Working data:
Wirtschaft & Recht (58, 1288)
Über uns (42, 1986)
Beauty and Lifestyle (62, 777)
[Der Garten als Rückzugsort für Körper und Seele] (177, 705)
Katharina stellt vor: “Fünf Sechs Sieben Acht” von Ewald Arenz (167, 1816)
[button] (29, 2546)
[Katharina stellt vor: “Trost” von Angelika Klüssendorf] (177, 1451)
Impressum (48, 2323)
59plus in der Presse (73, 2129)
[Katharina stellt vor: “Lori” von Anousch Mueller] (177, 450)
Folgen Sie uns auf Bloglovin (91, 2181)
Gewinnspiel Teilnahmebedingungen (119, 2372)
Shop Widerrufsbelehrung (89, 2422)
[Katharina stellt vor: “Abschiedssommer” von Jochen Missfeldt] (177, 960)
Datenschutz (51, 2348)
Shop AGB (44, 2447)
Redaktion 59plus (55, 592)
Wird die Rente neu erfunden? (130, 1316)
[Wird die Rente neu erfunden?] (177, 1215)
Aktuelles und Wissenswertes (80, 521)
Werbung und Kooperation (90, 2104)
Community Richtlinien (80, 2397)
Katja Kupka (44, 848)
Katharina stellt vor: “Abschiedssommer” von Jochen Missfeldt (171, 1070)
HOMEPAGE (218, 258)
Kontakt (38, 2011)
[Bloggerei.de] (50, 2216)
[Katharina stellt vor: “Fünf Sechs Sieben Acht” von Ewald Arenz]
--
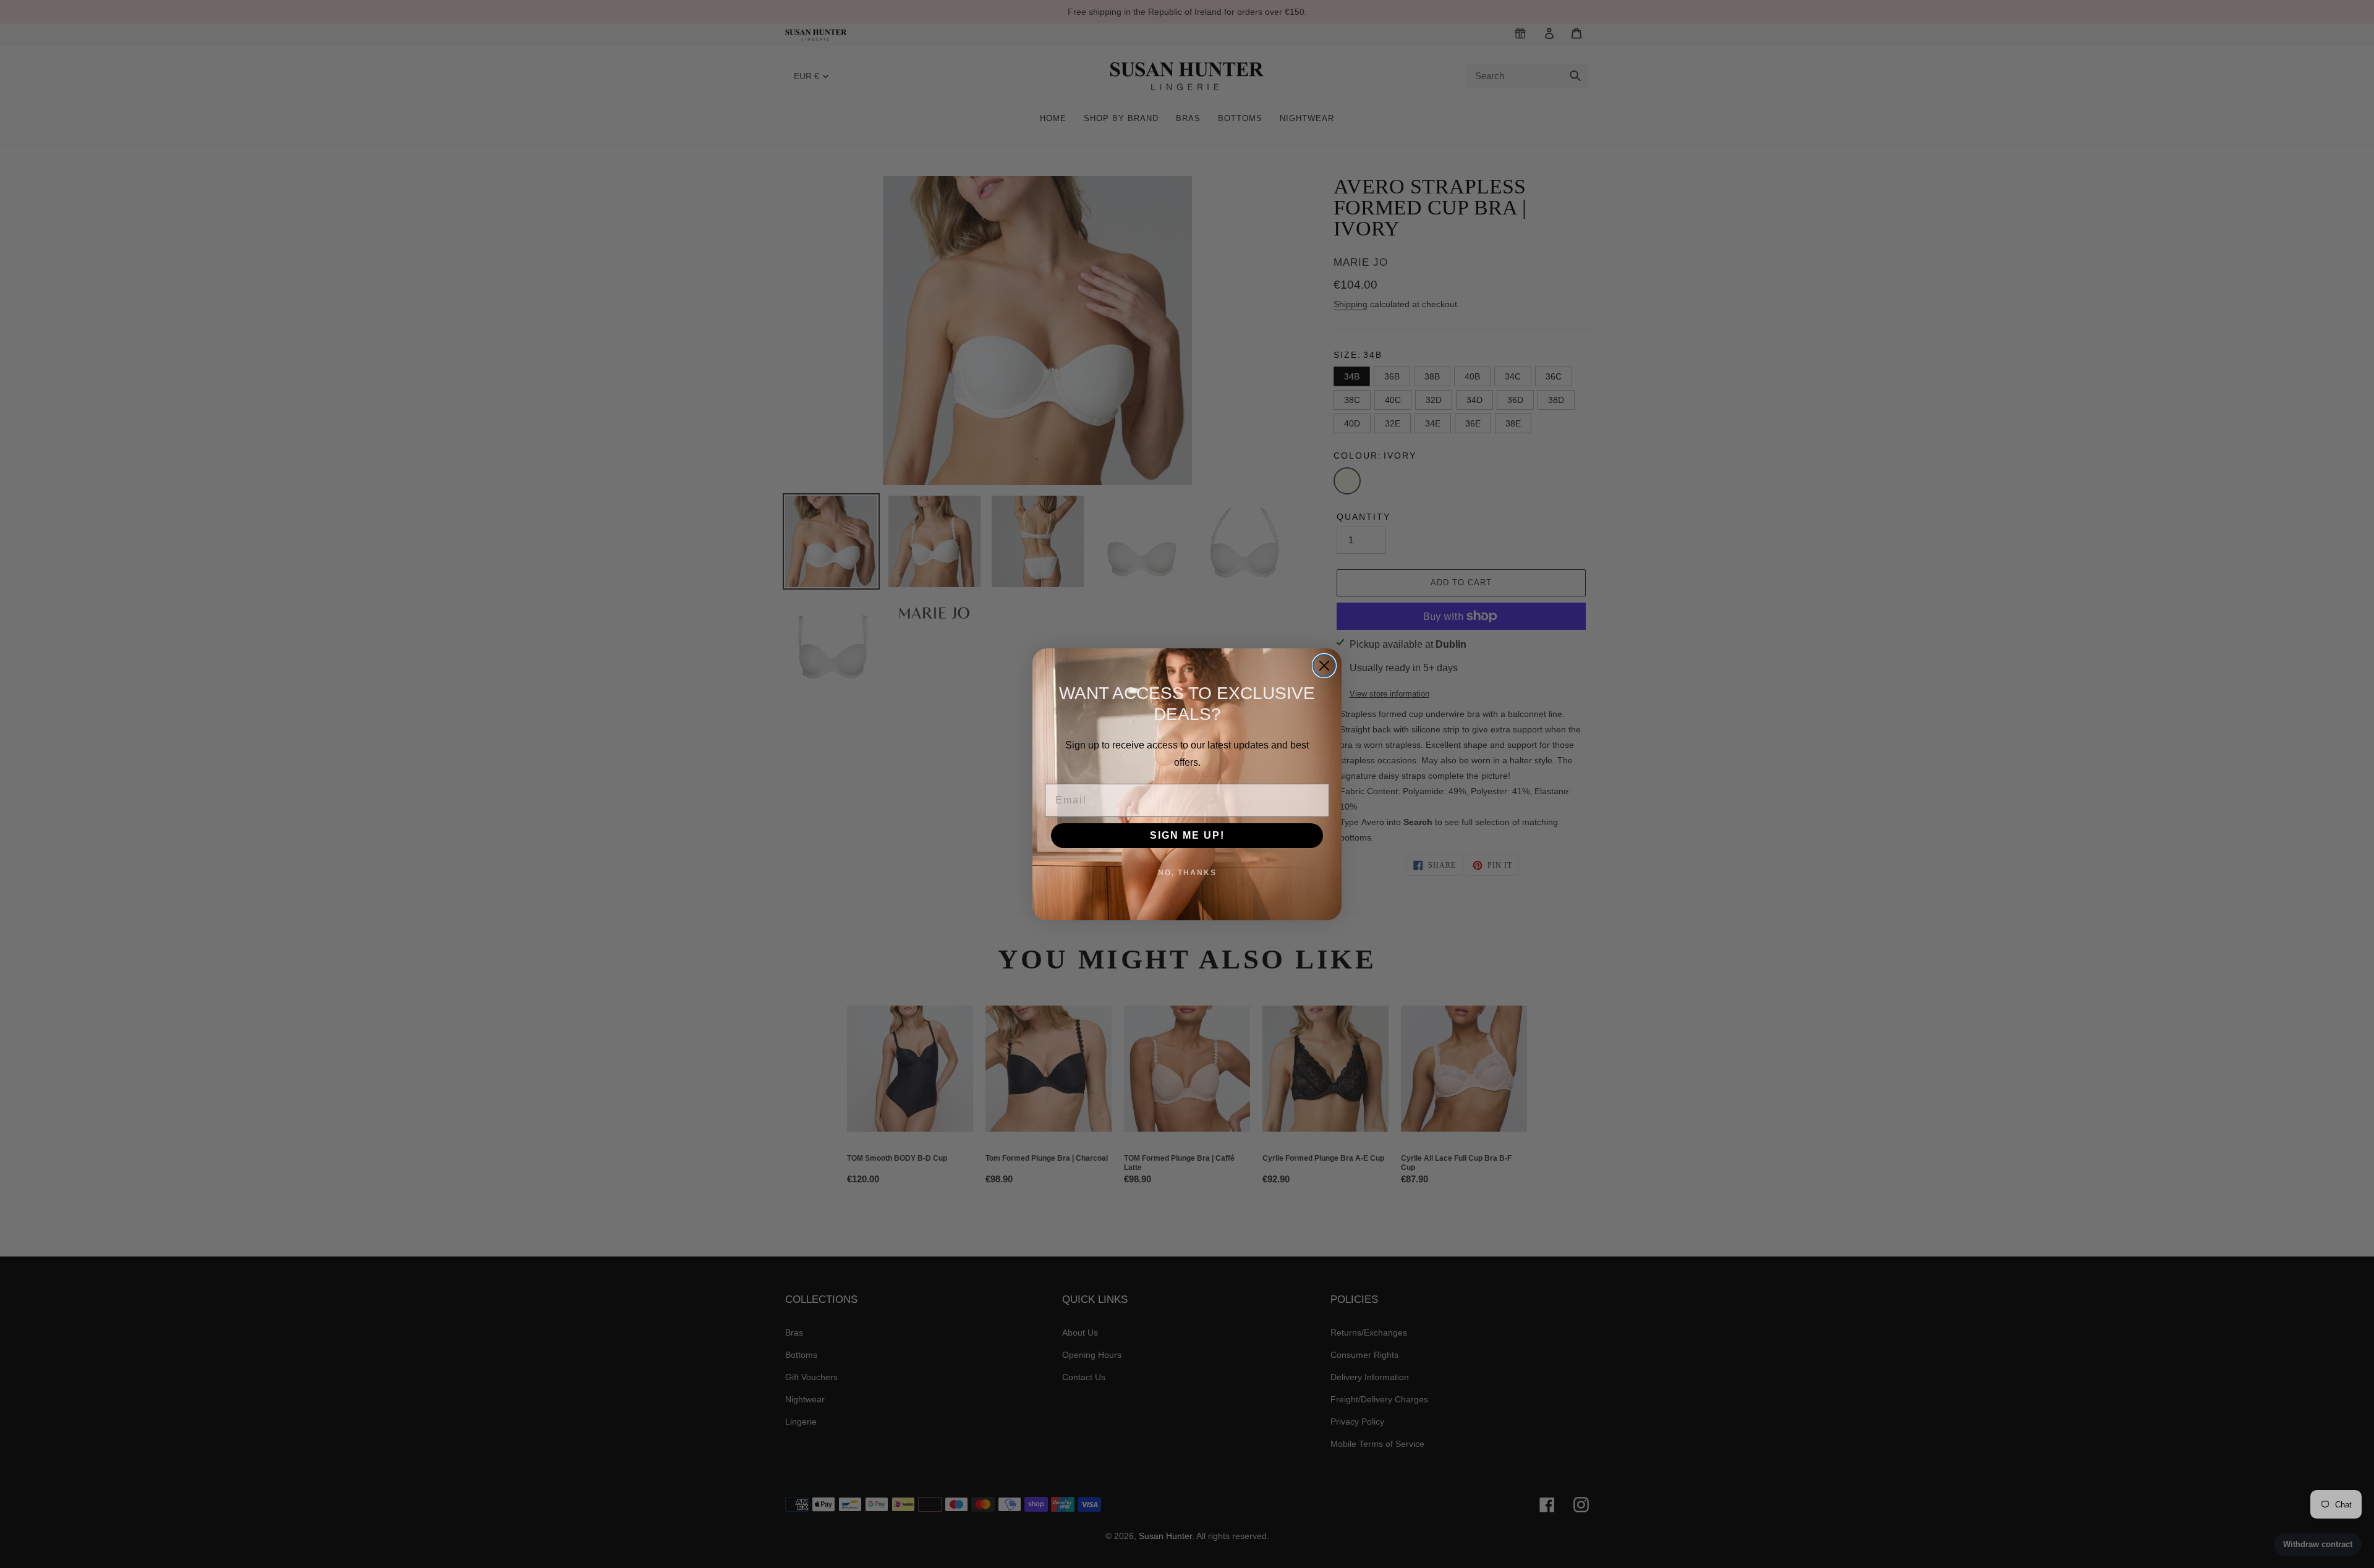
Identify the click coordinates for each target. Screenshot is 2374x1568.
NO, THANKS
* * *
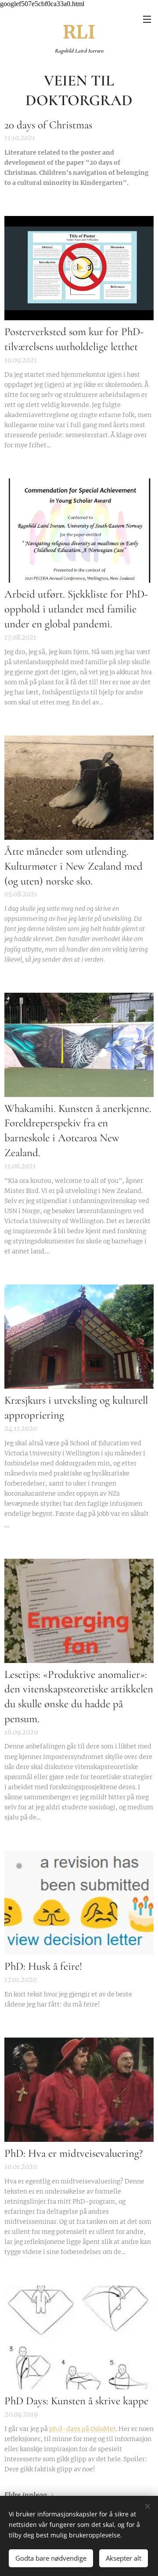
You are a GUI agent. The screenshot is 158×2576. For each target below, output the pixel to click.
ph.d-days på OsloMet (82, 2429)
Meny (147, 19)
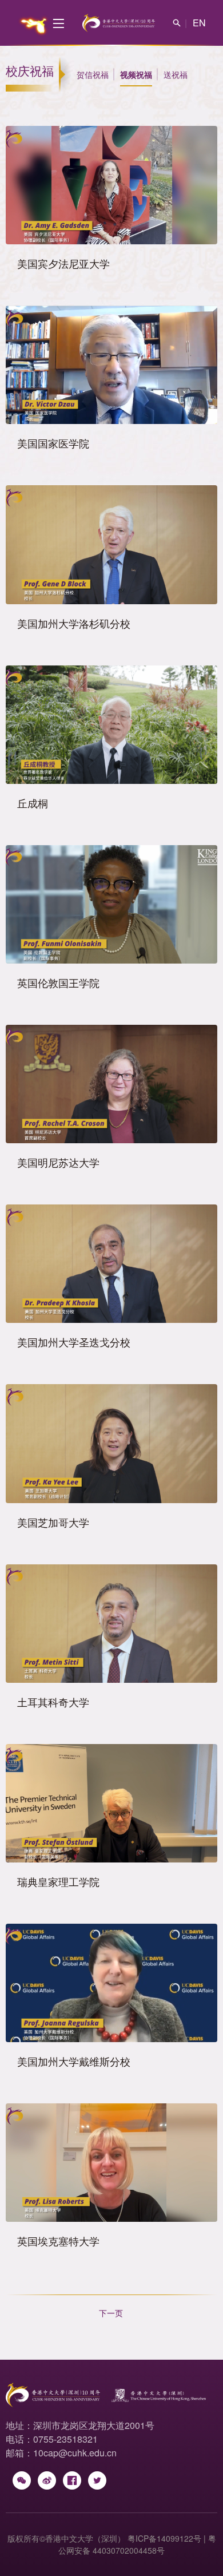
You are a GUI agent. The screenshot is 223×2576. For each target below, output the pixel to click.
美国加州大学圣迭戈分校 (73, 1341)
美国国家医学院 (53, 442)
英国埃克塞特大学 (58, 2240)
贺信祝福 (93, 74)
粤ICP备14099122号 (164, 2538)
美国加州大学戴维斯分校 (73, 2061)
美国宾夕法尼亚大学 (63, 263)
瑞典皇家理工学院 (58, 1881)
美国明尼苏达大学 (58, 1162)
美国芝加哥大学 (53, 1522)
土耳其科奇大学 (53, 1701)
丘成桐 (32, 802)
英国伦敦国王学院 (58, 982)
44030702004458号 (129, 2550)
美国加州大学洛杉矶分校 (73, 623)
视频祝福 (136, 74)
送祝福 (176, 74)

What needs to be done:
Using the entries above, return exactly the lines from the line with "Gewinnspiel Teilnahmebedingungen (119, 2372)" to the line with "von Ewald Arenz]", counting both of those lines.

Task result:
Gewinnspiel Teilnahmebedingungen (119, 2372)
Shop Widerrufsbelehrung (89, 2422)
[Katharina stellt vor: “Abschiedssommer” von Jochen Missfeldt] (177, 960)
Datenschutz (51, 2348)
Shop AGB (44, 2447)
Redaktion 59plus (55, 592)
Wird die Rente neu erfunden? (130, 1316)
[Wird die Rente neu erfunden?] (177, 1215)
Aktuelles und Wissenswertes (80, 521)
Werbung und Kooperation (90, 2104)
Community Richtlinien (80, 2397)
Katja Kupka (44, 848)
Katharina stellt vor: “Abschiedssommer” von Jochen Missfeldt (171, 1070)
HOMEPAGE (218, 258)
Kontakt (38, 2011)
[Bloggerei.de] (50, 2216)
[Katharina stellt vor: “Fünf Sechs Sieben Acht” von Ewald Arenz]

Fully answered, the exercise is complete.